Our Plug 'n' Play with DNA kit consist of:
  • 49 BioBricks and 21 plasmids- All ready to use!.
  • 21 backup plasmids.
  • A quick 'n' easy guide on how to custumize new BioBricks or introducing specific mutations

  • To ensure that the BioBricks and devices have been assembled correctly we have tested the functionality of them in fungi and in mammalian cells. We have characterized the two fungal promoters, PalcA and DMKP-P6, and proved the function of three mammalian promoters, SV40, PGK, and CMV. The characterization of the fungal promoters was successfully evaluated with an X-gal analysis, where the expression of ß-galactosidase results in blue colonies. Furthermore, quantitative ß-galactosidase and Bradford assays were performed in order to measure protein production and ß-galactosidase activity. Both promoters proved to be of medium strength. For demonstration of the Plug' Play with DNA system in mammalian cell lines, U-2 OS was transfected with plasmids containing genes for fluorescence molecules. The transfected cells capability to express the fluorescence molecules was investigated with confocal microscopy, which resulted in amazing pictures of glowing peroxisomes and colored U-2 SO cells. All the submitted BioBricks have been sequenced, and the data have been examinated in order to verify that no mutations or incorrect insertions had occurred. The analysis of the sequencing data showed that the Plug 'n' Play parts had been correctly assembled. The sequencing and the characterization both show that the system works as expected in fungi and mammalian cells without unwanted insertion and mutations.



    Medal accomplishment


    Bronze
    1. Team Registration
    All team members are registrated

    2. Complete judging form
    Judgingform will be completed as soon as possible.

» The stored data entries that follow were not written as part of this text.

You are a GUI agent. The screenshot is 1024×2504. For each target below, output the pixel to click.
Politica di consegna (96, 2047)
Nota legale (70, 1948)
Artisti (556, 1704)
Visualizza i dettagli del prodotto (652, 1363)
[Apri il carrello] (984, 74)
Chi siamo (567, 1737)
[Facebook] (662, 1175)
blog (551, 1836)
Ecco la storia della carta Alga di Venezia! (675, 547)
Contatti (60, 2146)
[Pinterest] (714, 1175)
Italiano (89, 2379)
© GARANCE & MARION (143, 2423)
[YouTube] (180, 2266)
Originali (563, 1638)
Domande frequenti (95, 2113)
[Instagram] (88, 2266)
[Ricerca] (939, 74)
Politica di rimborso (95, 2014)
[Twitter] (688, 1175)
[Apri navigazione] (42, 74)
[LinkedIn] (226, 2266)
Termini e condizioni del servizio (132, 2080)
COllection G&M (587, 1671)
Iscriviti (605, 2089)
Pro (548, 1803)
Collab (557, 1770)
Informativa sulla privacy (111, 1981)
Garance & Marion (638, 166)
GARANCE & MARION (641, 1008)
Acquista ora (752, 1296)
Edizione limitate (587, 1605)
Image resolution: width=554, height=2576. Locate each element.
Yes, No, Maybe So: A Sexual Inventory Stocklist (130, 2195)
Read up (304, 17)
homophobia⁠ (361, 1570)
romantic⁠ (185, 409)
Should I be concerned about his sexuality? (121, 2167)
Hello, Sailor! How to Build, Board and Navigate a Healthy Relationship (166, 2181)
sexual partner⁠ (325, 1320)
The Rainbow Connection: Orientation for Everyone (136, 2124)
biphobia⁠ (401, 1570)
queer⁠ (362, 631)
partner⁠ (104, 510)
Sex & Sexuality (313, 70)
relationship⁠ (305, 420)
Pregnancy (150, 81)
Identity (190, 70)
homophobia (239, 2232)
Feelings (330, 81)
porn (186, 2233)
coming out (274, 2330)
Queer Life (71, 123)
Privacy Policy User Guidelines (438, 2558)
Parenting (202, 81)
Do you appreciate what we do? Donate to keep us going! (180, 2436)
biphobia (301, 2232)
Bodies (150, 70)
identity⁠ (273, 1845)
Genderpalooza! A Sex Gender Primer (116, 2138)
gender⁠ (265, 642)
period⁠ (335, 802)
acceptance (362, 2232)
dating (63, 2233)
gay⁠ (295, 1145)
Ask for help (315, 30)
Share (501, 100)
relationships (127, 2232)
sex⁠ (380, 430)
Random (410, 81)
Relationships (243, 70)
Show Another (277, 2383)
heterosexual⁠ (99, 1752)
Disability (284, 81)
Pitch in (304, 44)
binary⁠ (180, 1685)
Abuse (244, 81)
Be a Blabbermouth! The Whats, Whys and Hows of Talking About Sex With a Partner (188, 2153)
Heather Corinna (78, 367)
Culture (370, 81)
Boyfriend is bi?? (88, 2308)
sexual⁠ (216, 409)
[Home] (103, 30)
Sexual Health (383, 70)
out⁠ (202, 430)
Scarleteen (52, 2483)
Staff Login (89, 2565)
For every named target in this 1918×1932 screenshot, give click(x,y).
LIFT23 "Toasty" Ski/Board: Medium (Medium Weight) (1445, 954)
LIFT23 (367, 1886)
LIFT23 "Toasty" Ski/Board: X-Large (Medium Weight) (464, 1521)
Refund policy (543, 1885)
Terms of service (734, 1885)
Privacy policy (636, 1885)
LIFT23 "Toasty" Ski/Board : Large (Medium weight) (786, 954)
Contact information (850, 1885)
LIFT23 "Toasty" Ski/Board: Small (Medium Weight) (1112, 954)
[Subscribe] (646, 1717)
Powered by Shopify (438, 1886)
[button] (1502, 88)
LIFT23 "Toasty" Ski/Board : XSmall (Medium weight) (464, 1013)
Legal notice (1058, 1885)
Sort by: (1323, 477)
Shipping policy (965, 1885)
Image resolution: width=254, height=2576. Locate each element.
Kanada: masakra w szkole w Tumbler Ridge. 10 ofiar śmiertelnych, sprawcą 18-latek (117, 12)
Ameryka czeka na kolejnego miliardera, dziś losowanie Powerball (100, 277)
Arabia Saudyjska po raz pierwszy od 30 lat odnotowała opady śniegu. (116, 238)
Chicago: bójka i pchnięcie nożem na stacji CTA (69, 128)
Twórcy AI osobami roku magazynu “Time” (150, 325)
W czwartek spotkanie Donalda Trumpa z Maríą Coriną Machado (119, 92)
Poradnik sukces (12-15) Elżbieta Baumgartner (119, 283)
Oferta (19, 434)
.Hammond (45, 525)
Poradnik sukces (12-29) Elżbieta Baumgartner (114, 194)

    3. Create and share a description of the teams project using iGEM wiki and the Team's parts.
    We have made a description of our project (see The project), and submitted parts can be found under Results.

    4. Plan to present a poster and talk at the iGEM Jamboree.
    We plan to make an excellent presentation and a magnificent poster that will be transported on first class from Denmark to Amsterdam right before the Jamboree.

    5. Enter information detailing at least one new standard BioBrick Part or Device in the Registry of Standard Biological Parts
    We have submitted 49 new BioBricks.


    Silver
    1+2. Demonstrate that at least one new BioBrick Part or Device of your own design and construction works as expected; characterize the operation of your new part/device. Enter this information on the "Main Page" section of the registry
    We have demonstrated the function of the device, BBa_K678002, that has been transfected into the mammalian cell line, U-2 OS. Furthermore, characterization of fungal promoter parts have been executed. These results can be viewed at our homepage or in the BioBrick registry for BBa_K678000 and BBa_K678001


    Gold
    1:Improve an existing BioBrick Part or Device and enter this information back on the Experience Page of the Registry.
    We used the CMV promoter, BBa_J52034 , as the regulator for our fluorescence reporters, and it worked well. The promotor and our experience is described in Experience.

    2: Help another iGEM team by, for example, characterizing a part, debugging a construct, or modeling or simulating their system.
    We have helped the iGEM team: Copenhagen with the design and assembly of some of their BioBricks.